While the constant bickering between Baanke (Ayushmann Khurrana) and his landlord Mirza (Amitabh Bachchan) dominates the narrative, you see Baanke’s sisters invested in education, making plans of their own and living their lives with consummate sass. The eldest of the three sisters, Guddo (Srishti Shrivastava) is ambitious, way smarter than her bumbling idiot of a brother, and unabashedly aware of it. She’s not afraid to go after what she wants and worms her way into her brother’s schemes, using her smarts to gain advantages over the hapless men around her. In one scene, you see her guilt-tripping Gyanesh Shukla (Vijay Raaz), a government officer into promising her a better deal than what he was offering her brother. In another, she impresses Mirza’s lawyer, Christopher Clark (Brijendra Kala) with her self-taught legalese, so much so that he gives her a job as his assistant. In itself, Guddo’s character is by no means unique but when juxtaposed against the expectations an audience has from a Baanke-type character, it becomes one of the cleverest bits of feminist writing that I've seen in a long, long time.
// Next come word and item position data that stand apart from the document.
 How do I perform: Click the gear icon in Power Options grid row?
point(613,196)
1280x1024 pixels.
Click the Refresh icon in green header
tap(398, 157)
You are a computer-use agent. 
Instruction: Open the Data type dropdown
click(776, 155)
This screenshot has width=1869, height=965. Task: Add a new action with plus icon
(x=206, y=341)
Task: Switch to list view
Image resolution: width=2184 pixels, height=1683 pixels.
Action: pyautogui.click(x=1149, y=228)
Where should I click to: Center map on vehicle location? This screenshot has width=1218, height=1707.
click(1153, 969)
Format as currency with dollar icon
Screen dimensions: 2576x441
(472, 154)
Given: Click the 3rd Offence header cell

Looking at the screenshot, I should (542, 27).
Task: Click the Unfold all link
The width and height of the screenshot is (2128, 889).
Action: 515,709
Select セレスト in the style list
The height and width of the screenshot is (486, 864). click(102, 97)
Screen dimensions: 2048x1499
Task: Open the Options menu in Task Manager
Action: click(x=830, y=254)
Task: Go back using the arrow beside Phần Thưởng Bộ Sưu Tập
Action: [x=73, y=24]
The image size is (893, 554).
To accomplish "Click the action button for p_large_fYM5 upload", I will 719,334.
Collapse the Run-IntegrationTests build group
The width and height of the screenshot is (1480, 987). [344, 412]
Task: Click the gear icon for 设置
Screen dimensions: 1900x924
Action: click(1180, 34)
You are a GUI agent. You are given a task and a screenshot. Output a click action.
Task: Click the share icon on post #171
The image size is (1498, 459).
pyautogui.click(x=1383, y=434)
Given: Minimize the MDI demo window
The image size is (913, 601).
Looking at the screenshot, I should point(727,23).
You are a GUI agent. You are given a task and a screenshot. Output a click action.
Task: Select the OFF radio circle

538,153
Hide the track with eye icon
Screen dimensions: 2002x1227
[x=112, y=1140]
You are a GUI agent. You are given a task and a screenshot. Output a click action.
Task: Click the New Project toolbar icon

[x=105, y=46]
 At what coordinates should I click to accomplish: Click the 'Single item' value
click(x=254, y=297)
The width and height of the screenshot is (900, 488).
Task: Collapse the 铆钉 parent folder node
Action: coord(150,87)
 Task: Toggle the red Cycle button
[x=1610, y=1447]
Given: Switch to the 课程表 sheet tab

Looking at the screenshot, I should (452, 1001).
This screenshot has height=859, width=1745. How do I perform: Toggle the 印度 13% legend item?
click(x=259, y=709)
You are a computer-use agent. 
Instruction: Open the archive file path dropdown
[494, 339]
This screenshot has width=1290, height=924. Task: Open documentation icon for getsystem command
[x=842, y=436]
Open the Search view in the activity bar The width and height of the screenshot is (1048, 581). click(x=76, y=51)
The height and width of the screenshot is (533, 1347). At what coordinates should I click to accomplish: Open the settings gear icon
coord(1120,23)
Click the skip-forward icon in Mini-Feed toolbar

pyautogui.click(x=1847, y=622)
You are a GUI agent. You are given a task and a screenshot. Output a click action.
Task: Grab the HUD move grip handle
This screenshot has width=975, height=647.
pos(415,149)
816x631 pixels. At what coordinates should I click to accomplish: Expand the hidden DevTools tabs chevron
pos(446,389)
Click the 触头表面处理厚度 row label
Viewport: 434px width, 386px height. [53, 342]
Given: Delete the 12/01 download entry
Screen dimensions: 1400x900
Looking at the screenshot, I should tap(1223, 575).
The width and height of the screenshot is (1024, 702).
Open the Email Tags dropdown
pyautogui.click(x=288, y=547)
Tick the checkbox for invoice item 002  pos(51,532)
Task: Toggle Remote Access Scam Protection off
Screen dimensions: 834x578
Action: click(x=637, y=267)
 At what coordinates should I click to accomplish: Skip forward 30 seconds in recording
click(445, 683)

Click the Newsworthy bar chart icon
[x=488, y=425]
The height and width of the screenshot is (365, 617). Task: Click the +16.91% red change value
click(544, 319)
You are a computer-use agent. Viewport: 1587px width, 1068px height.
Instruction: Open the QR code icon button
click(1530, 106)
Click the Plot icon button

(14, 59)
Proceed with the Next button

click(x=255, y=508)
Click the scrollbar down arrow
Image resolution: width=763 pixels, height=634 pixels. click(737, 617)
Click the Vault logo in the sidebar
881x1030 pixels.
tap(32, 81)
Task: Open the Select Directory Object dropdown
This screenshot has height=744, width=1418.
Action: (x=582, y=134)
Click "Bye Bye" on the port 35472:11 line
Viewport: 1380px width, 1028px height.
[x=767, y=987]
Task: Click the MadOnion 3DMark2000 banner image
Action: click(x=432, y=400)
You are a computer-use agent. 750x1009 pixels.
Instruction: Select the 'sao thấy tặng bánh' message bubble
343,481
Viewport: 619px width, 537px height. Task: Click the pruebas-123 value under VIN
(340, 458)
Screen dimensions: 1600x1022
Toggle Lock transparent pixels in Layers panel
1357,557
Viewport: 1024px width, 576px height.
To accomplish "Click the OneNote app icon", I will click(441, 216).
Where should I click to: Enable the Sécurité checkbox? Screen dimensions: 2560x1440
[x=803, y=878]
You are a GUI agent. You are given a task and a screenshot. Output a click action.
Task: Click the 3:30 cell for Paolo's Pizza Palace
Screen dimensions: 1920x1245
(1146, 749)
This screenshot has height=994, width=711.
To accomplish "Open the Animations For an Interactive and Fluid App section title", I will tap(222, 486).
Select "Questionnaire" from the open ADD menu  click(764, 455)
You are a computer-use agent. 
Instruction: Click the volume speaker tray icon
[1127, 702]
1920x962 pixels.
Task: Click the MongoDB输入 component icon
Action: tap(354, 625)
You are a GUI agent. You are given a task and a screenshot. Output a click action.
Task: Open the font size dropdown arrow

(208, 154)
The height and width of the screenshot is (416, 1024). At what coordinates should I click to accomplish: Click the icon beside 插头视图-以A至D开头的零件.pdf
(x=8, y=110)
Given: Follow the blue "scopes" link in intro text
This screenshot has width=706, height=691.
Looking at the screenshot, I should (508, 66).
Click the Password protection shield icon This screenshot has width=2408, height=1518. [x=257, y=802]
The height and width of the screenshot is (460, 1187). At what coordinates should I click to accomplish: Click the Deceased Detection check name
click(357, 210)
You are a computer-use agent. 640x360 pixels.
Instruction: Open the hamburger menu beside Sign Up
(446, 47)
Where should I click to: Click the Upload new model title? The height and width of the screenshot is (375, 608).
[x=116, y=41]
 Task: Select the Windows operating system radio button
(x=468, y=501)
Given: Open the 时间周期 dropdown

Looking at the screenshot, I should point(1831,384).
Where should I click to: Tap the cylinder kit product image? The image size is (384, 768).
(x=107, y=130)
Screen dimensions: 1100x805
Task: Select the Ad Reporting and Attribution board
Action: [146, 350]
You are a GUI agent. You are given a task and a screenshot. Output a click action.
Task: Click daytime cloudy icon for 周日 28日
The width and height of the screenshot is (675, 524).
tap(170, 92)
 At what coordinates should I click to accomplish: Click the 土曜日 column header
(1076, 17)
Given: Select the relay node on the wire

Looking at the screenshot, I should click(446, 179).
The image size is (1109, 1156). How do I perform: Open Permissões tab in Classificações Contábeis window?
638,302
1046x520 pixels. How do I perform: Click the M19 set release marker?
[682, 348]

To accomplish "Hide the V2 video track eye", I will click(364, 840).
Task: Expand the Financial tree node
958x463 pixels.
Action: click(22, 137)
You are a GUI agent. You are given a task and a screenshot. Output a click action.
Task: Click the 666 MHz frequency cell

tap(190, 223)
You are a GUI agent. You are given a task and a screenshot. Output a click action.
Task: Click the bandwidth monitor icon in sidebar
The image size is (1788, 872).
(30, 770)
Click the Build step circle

Far from coming off as the all-sacrificing brother, Baanke’s character stereotype is thrown further off-course by his love interest. In most films with a situation like this, you’d have seen Baanke fighting the odds, driven by the aim of getting his sisters married before he entertained thoughts about settling down himself. His love interest would be another pillar of martyrdom, as she’d wait endlessly for her hero to bring home his personal victories. Not in this case though. His girlfriend Fauzia is assertive and doesn’t mince her words. With just a couple of scenes in the film, she bangs home the message that she doesn’t have time for an ambitionless man. And she doesn’t just move on, but comes back to throw it in his face. There’s nothing apologetic here, no inherent need to show women as the embodiment of all that’s good and pure as one would be led to believe by our heroines of yore.
What’s also common to the women of Gulabo Sitabo is their agency over their own sexuality.
You see both Guddo and Fauzia in post-coitus scenes completely owning it like it’s the most natural thing in the world. There’s absolutely no judgment or slut-shaming, and if there’s anything being questioned at all, it’s the out-dated ideas that people seem to associate with supposedly conservative environments. For once, we don’t have a chain-smoking, cussing ‘modern girl’ as the archetype of the emasculated woman. And it’s not an age thing at all. The 95-year-old mistress of the house, Fatima Begum (Farrukh Jafar) displays as much cheek as any teenager when she asks her husband Mirza whether he’s the guy she married or the one she had eloped with: just a gentle reminder of who wears the pants in that relationship. And it’s this character that holds the key and eventually provides the unexpected twist in the story. Once again, a strong female character is effectively used to show how little Mirza actually controls in his own life.
As a film, Gulabo Sitabo will be remembered by different people for different facets. Some will remember its highly original insults and repartee while others will talk about this being one of Bachchan’s best performances in the last decade. Most writers though, could pick up a thing or two on how to use a supporting cast to paint (or taint) one’s lead characters.
The women of Gulabo Sitabo have been folded into the recipe so seamlessly that you taste them throughout without realising they’re there, always there. If the screenplay places the two male leads in the centre of the dish as the two hero elements, it’s the women that bring in the spice, the sass, and the saltiness. They’re not shouting out from the rooftops, not clamouring for attention… they’re just there elevating this dish and making it memorable.